WHAT THE TASK REQUIRES:
From the first line to the last, restate every record word for word, leaving out the pictures.

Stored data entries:
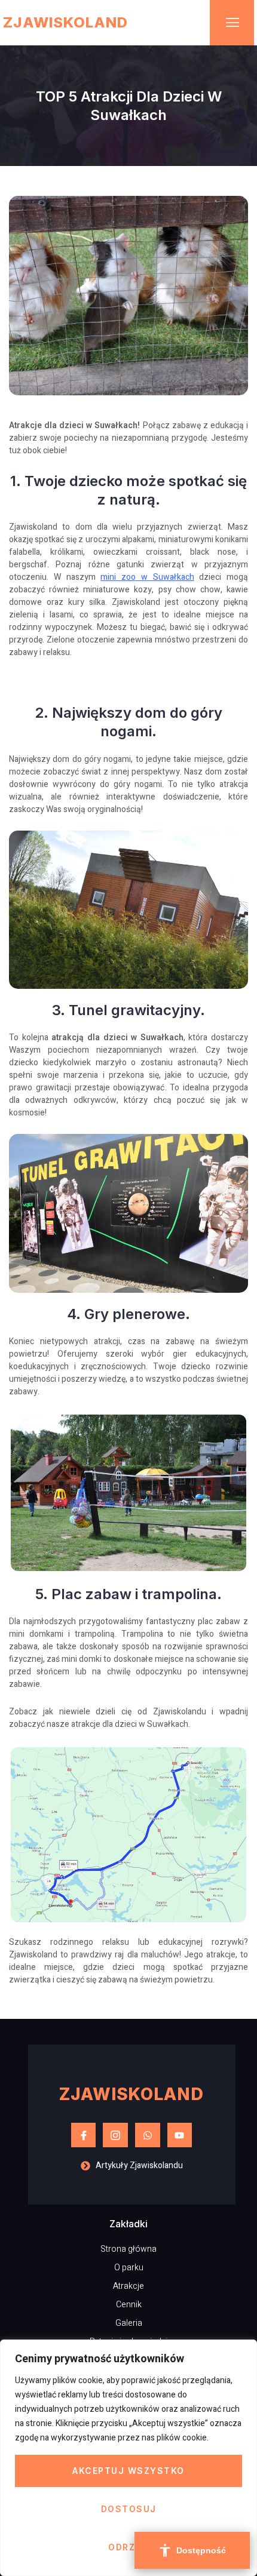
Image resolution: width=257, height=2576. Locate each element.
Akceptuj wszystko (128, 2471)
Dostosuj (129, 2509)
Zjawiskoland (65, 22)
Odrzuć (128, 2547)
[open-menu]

RESPONSE FOR THIS EXERCISE:
Image resolution: width=257, height=2576. Locate each element.
Akceptuj wszystko (128, 2471)
Dostosuj (129, 2509)
Zjawiskoland (65, 22)
Odrzuć (128, 2547)
[open-menu]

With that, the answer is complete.